> _Work required_: Substitute "interface agent" for every occurrence of "GUI agent" in the items below, leaving everything else unchanged.
<<<<
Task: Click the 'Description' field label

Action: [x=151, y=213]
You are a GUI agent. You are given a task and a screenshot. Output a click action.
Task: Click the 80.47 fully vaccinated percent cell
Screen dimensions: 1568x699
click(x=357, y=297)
>>>>
> _Written response_:
Task: Click the 'Description' field label

Action: [x=151, y=213]
You are a interface agent. You are given a task and a screenshot. Output a click action.
Task: Click the 80.47 fully vaccinated percent cell
Screen dimensions: 1568x699
click(x=357, y=297)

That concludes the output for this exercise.